Exercise directions. Write out again only the lines between the one with "The height and width of the screenshot is (912, 1128)." and the end of the records below, both ends counted, and don't include the pictures.

(Data entries)
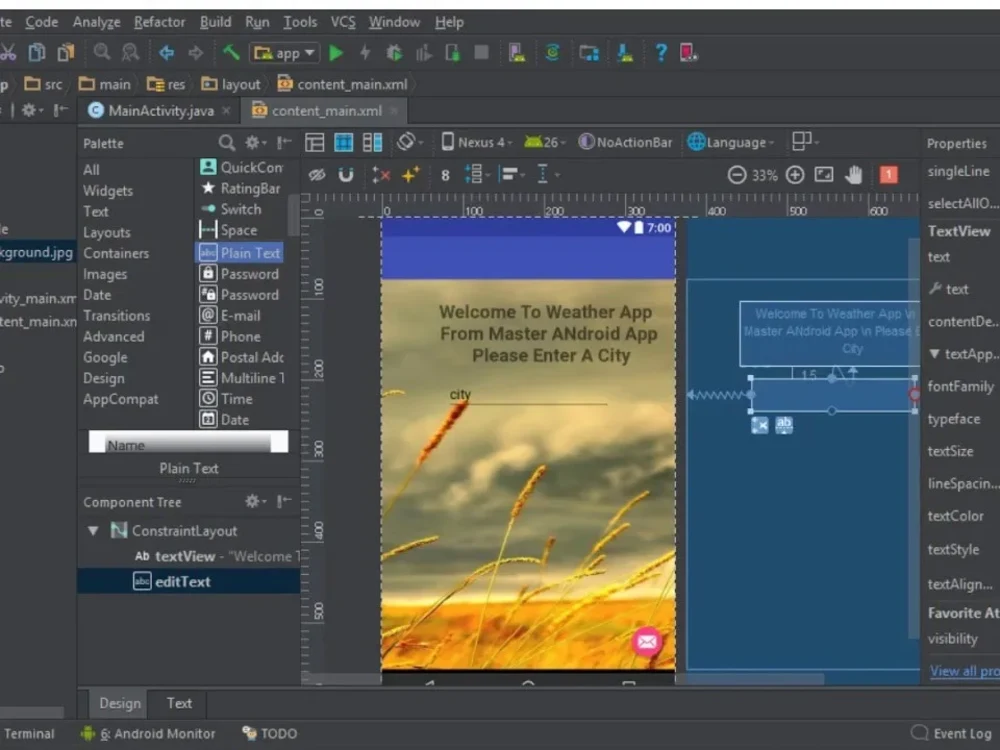Toggle autoconnect magnet in layout toolbar
Viewport: 1000px width, 750px height.
346,175
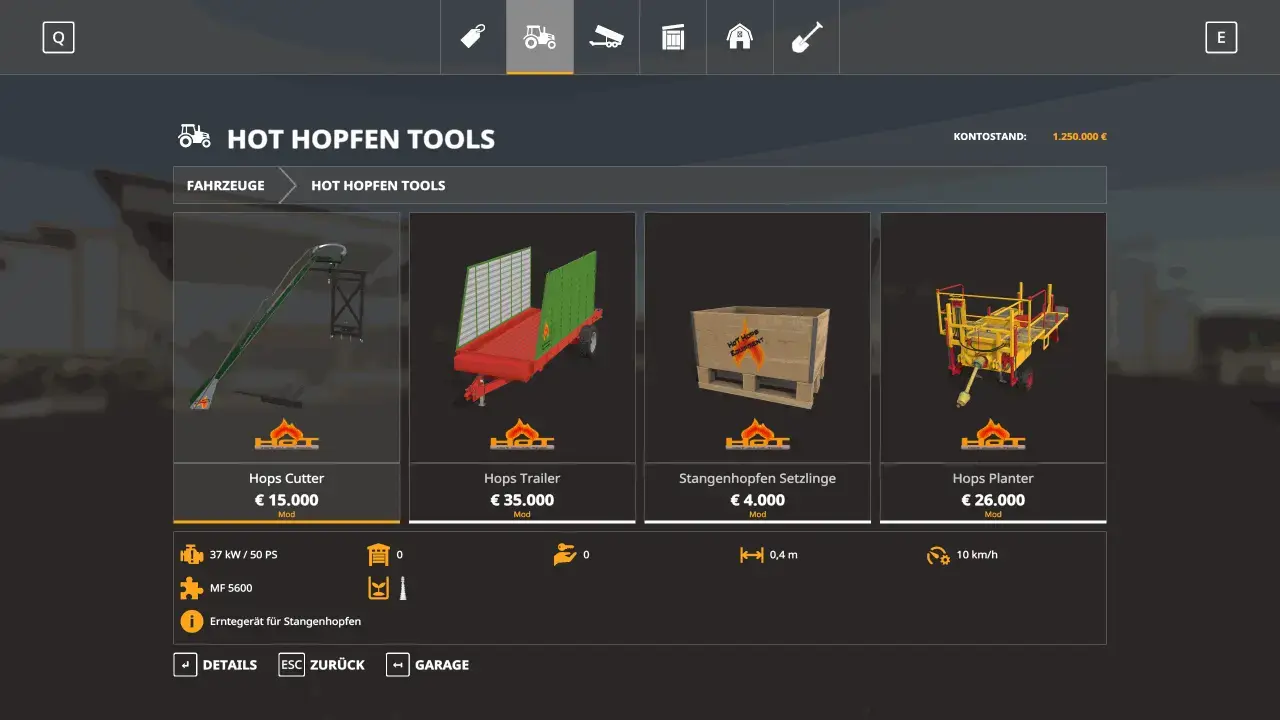Click the top speed gauge icon
The height and width of the screenshot is (720, 1280).
[x=936, y=553]
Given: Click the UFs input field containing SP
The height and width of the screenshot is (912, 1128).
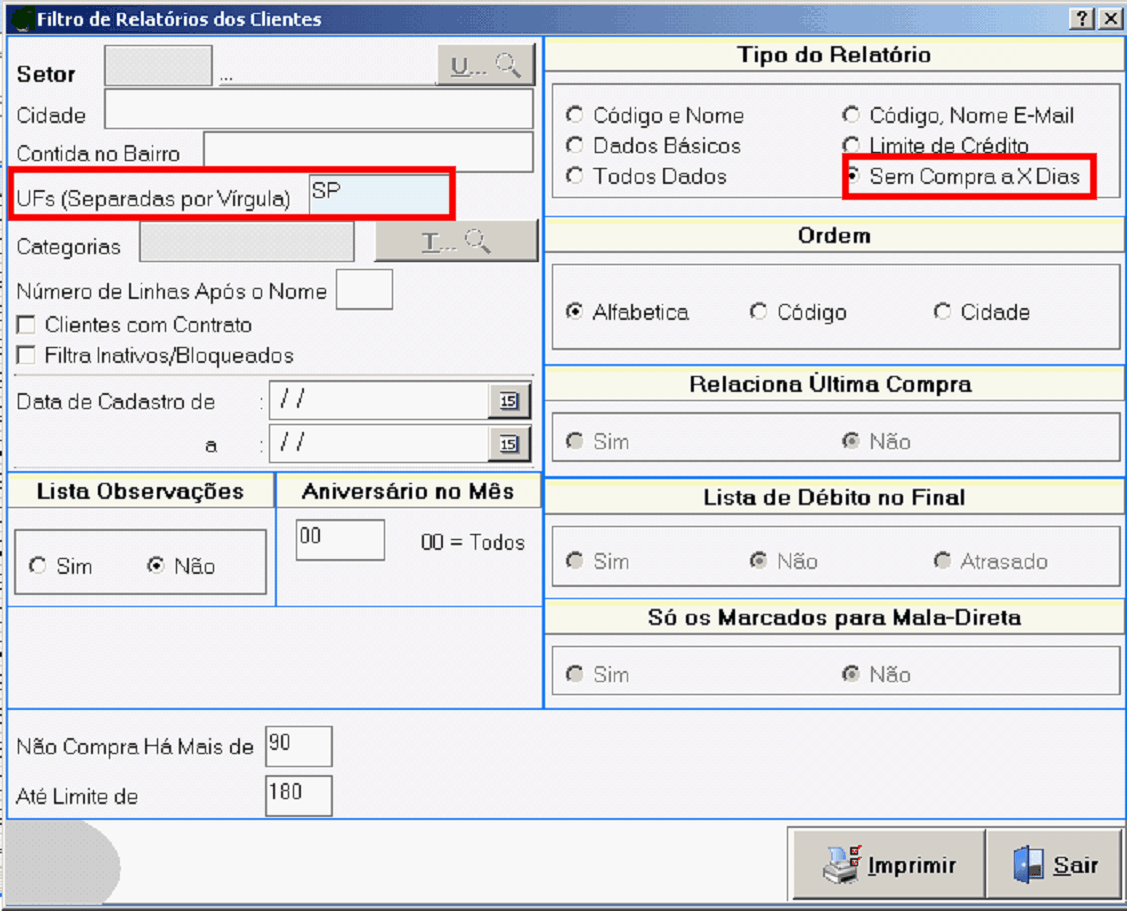Looking at the screenshot, I should (x=379, y=195).
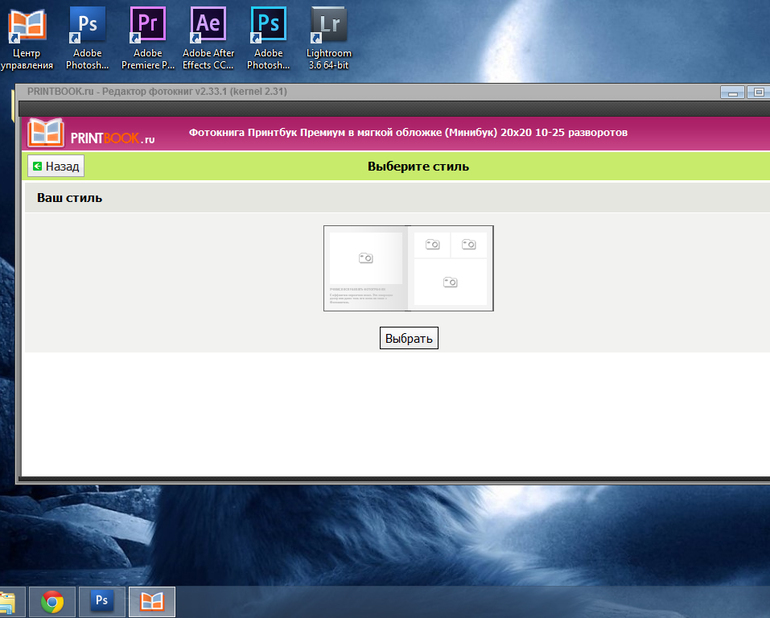This screenshot has width=770, height=618.
Task: Open the Центр управления desktop shortcut
Action: pyautogui.click(x=27, y=38)
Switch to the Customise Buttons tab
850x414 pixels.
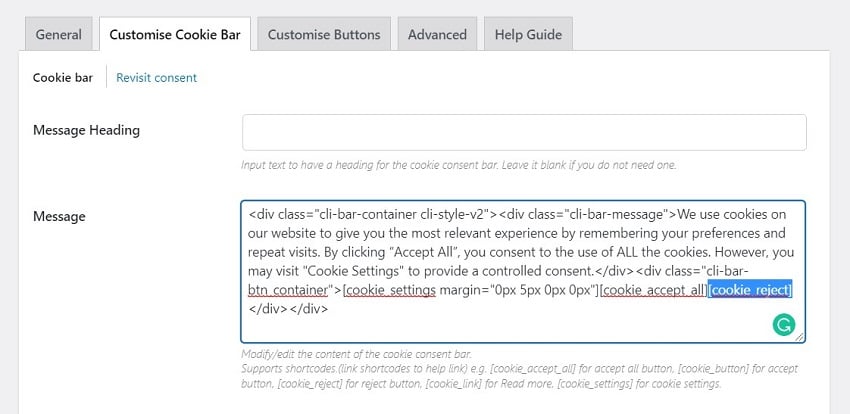coord(324,34)
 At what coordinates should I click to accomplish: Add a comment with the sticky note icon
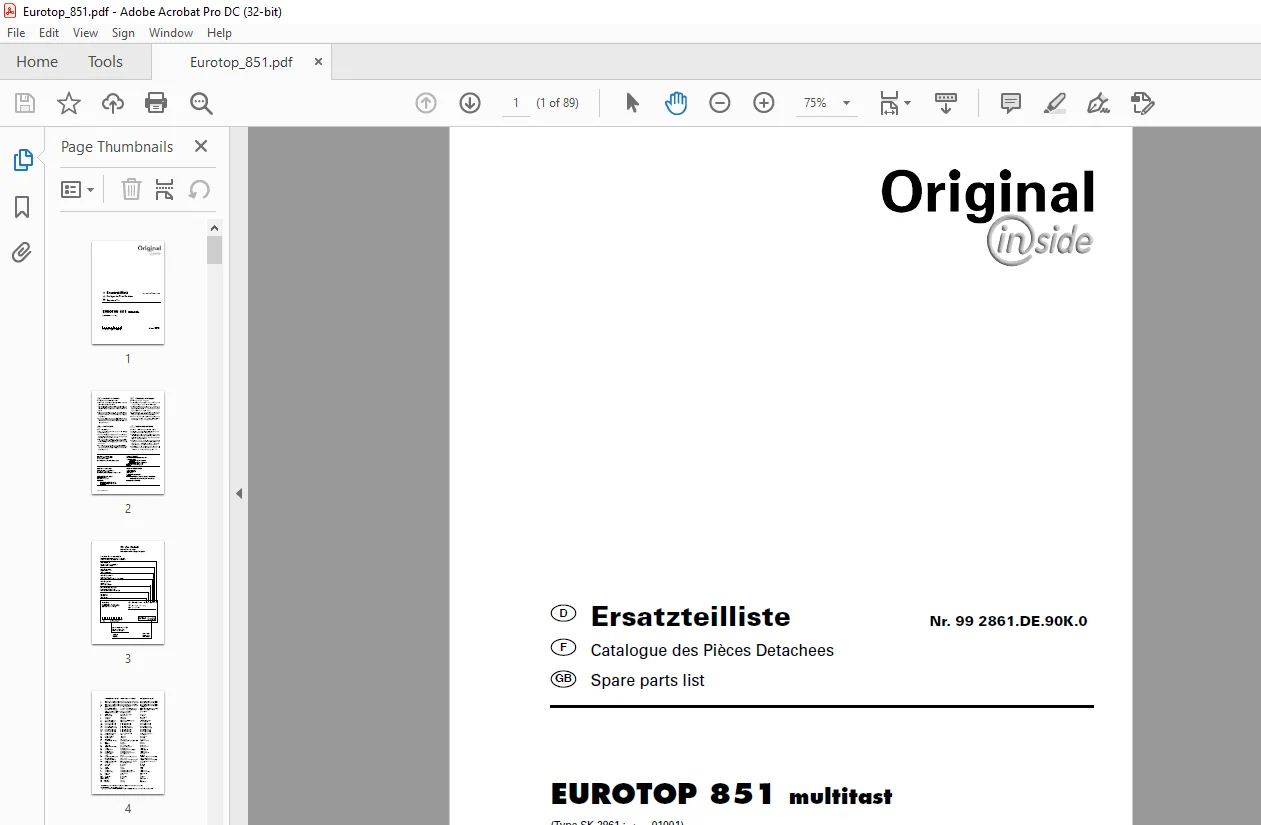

Response.
The height and width of the screenshot is (912, 1128).
Looking at the screenshot, I should (x=379, y=195).
This screenshot has width=770, height=618.
Task: Open the Центр управления desktop shortcut
Action: pyautogui.click(x=27, y=38)
Switch to the Customise Buttons tab
850x414 pixels.
coord(324,34)
 At what coordinates should I click to accomplish: Add a comment with the sticky note icon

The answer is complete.